Breast cancer survivors offered free nipple tattoos
Halifax tattoo studio Newcombes Ink began initiative earlier this month
A Halifax tattoo studio is now offering nipple and areola tattooing, free of charge, to breast cancer survivors who have received mastectomies — a move that's being applauded by Breast Cancer Action Nova Scotia.
Newcombes Ink, located on Sackville Street in downtown Halifax, announced the initiative earlier this month.
"I feel like it's the very least that we can do as a business to try to help someone feel comfortable in their own skin because that's what we do every day is try to make people's skin what they want to live in," said Helena Pelletier, an artist at the studio.
"The owner of this shop is really involved in the community, he wants our shop to have a heavy role in just doing good deeds for the community."
While mastectomy patients don't pay for their reconstructive surgeries in Nova Scotia, the tattooing process is not covered.
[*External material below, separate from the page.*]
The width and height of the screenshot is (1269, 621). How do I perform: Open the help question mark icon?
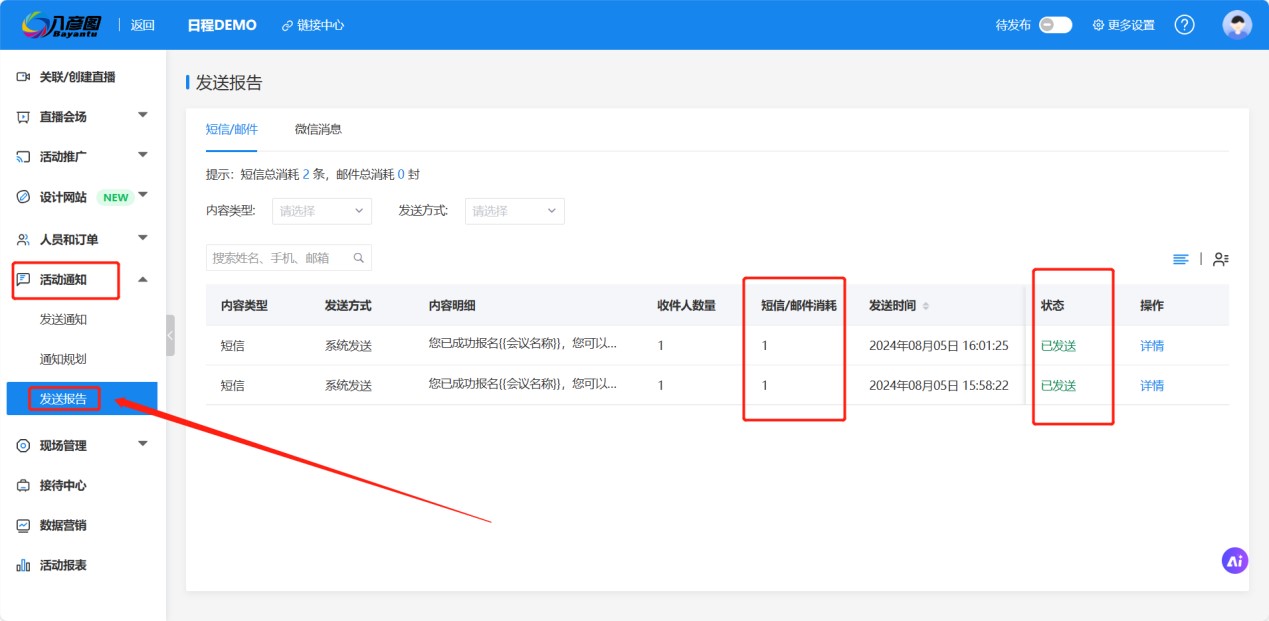pyautogui.click(x=1184, y=25)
A tattooed set of nipples can cost hundreds of dollars, according to Breast Cancer Action Nova Scotia.
"That's a big expense when you've gone through breast cancer because you have so many other expenses that you're paying for — parking, extra meals, babysitting," said Barbara Thompson, the executive director of Breast Cancer Action Nova Scotia.
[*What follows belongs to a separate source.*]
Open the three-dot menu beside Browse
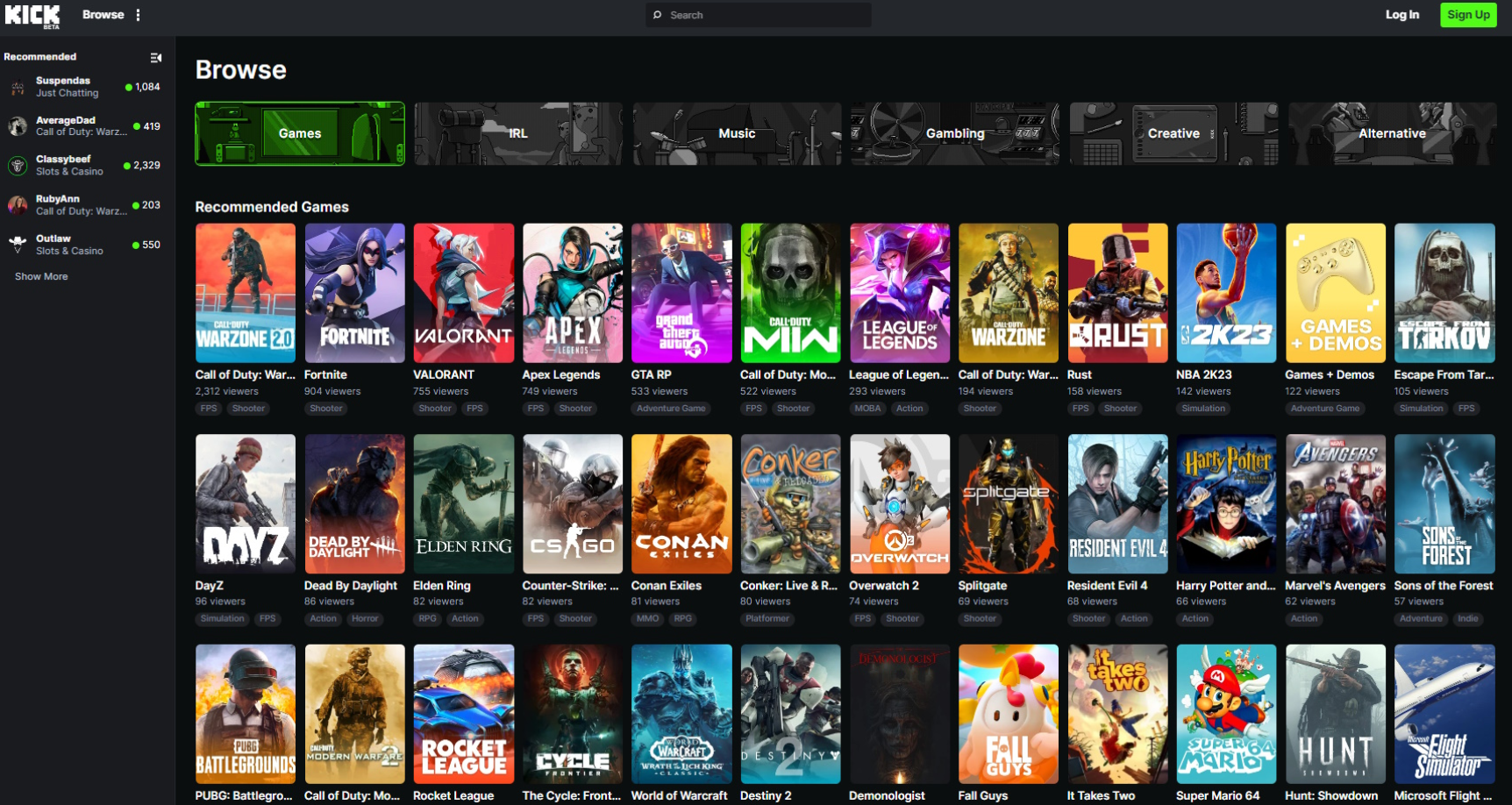This screenshot has width=1512, height=805. click(138, 15)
"To have someone recognize that women just want to have this done to feel complete, without having to worry about the cost is absolutely amazing. We're every thankful that these people have offered this."
'I felt whole'
Thompson, who is a breast cancer survivor, has had one of her breasts removed. Several years ago, she paid $150 to have a nipple tattooed.
"To me, it was just about finishing everything. I had gone through such a process to get my breast reconstructed again and I wanted everything to be finished off, really. It took me quite a few years before I got to that point," she told CBC News.
"I had a few surgeries to get my breast reconstructed and then I had the nipple reconstructed and after that it was just a natural, for me, to have the nipple tattooing done."
Thompson said the psychological benefit was "incredible."
"It just finished everything off. It was just incredible, really. I felt whole for the first time and that was so important in my healing process," she said.
Claire Savard, the manager of Newcombes Ink, said several breast cancer survivors are in consultations with the studio to receive the service. She said it's not a limited time offer and there's no rush.
Pelletier said clients can work with the artists to figure out what they want.
"We would make sure to give you the size of the aerola and nipple that you want. You can really take your time and pick what you want," said Pelletier.